* Exercise data
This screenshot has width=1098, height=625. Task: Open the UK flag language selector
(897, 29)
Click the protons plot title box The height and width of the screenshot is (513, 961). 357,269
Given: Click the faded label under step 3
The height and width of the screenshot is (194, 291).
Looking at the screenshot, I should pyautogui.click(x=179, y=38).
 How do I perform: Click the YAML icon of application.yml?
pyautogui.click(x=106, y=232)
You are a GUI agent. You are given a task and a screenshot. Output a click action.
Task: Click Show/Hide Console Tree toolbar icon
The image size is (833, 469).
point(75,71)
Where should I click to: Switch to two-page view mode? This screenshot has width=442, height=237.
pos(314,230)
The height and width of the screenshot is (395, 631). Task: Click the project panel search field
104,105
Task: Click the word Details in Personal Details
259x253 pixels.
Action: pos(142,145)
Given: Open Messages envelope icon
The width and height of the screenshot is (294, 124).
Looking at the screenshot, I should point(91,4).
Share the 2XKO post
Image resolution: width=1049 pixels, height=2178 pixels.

* Problem to work on
Please, starting with the first line of the material above, write out each line exactly and finish on the line that includes "Given: Click the faded label under step 3".

* Solution to the exercise
This screenshot has width=1098, height=625. Task: Open the UK flag language selector
(897, 29)
Click the protons plot title box The height and width of the screenshot is (513, 961). 357,269
Given: Click the faded label under step 3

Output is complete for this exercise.